● GIVEN INSTRUCTION: Does each statement below agree with the text on iSCSI load balancing? Answer yes or no for each, and quote the words from the text that decide it. (a) The storage node linked lists are returned to the client. (b) The racks corresponding to the available storage nodes are polled in random order. (c) Memory 201 is configured to execute the computer program.

● TEXT PROVIDED:
In the technical solutions of the present application, the available storage nodes are arranged according to the information of the available volumes in the available storage nodes; the number of rounds required for accessing the available volume list is determined according to the quantity of available storage nodes required by the current storage tasks of a user and the information of the racks corresponding to the available storage nodes; the racks corresponding to all the available storage nodes are polled in sequence; and one available volume in one available storage node that is arranged in the front in the currently polled rack at each round is selected from one currently polled rack until the current storage tasks of the user are completed.

Therefore, when the user accesses a storage cluster in a large scale, storage IO may be relatively distributed to different racks, different storage nodes, and different target objects.

In the technical solutions of the present application, the determined to-be-accessed storage nodes are arranged according to the information of the available volumes in the available storage nodes, the storage node linked lists are generated, and the generated storage node linked lists are returned to the client for use by the user in a unified way. It is convenient for the user to receive all the available storage nodes corresponding to the current storage tasks at one time, so that the returning efficiency and the user experience are improved.

As shown in FIG. 6, an electronic device is further provided by the present application, including: a memory 201 configured to store a computer program; and a processor 202, configured to implement, when executing the computer program, the steps of the iSCSI service load balancing method described above.

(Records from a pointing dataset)

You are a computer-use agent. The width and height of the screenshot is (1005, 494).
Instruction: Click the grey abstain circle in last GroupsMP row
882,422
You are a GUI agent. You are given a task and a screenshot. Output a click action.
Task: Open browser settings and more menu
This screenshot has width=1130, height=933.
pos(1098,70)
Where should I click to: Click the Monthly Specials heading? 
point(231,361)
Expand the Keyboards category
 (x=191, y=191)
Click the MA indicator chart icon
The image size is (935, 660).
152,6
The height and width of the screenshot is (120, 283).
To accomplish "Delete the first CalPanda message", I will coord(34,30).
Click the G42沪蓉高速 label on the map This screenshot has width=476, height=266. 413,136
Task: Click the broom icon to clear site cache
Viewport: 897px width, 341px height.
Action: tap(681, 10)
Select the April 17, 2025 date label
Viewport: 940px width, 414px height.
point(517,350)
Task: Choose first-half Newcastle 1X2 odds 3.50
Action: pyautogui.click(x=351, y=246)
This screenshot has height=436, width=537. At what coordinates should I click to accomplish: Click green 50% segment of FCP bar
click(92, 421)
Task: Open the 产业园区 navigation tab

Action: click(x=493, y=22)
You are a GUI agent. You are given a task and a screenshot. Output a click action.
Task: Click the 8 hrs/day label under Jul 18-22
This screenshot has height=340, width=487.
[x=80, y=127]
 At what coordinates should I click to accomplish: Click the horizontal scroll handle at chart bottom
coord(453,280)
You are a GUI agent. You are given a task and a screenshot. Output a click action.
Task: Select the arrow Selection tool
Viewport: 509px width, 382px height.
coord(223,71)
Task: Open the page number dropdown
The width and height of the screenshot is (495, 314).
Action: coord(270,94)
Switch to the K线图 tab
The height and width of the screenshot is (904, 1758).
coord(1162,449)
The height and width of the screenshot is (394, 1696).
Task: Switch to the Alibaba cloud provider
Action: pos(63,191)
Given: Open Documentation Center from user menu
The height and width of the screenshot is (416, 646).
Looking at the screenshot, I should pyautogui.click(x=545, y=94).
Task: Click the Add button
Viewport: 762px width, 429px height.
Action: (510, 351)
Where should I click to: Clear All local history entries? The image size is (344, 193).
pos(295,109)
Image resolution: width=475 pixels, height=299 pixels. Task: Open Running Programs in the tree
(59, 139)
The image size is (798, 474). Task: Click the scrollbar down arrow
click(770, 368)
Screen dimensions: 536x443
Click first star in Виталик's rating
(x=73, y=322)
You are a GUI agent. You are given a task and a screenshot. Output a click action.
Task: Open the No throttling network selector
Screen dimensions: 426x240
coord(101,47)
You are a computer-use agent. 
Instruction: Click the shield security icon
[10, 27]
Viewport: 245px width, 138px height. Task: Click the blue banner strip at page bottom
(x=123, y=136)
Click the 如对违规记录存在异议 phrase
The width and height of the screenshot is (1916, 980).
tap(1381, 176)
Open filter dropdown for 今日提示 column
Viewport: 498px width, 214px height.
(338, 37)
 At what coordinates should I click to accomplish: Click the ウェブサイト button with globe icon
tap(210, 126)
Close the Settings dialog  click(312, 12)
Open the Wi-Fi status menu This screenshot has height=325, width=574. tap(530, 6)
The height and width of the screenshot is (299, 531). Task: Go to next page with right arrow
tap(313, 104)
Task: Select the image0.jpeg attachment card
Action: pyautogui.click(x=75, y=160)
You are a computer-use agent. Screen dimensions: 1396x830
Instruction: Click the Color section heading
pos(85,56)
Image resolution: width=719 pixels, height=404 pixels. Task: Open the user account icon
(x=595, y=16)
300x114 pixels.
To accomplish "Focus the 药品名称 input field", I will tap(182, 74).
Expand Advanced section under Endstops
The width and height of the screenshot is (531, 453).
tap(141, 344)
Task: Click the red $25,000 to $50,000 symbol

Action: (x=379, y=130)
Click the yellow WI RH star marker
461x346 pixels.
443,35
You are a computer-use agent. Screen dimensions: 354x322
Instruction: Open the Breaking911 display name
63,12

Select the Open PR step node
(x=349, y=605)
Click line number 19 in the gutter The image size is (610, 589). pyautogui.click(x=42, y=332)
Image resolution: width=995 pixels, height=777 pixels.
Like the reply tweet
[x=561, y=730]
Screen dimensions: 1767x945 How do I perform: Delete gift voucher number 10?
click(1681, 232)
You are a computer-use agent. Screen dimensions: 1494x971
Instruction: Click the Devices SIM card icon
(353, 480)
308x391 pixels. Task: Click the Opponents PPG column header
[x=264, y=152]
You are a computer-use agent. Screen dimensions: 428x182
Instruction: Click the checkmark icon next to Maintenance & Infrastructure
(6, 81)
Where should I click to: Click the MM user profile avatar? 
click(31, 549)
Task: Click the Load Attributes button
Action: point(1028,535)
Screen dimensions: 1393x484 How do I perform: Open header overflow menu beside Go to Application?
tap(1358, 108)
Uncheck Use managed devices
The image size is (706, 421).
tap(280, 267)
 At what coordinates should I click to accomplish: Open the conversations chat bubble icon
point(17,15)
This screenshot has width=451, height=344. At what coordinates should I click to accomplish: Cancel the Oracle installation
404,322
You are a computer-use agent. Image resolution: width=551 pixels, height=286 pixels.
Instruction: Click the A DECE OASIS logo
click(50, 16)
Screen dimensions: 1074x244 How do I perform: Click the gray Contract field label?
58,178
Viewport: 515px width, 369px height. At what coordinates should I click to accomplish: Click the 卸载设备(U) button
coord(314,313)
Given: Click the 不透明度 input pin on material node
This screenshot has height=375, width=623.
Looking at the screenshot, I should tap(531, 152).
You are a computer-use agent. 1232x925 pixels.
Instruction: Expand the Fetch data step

● COMPLETE RESPONSE:
(a) Yes: "the generated storage node linked lists are returned to the client for use by the user in a unified way"
(b) No: "the racks corresponding to all the available storage nodes are polled in sequence"
(c) No: "a memory 201 configured to store a computer program"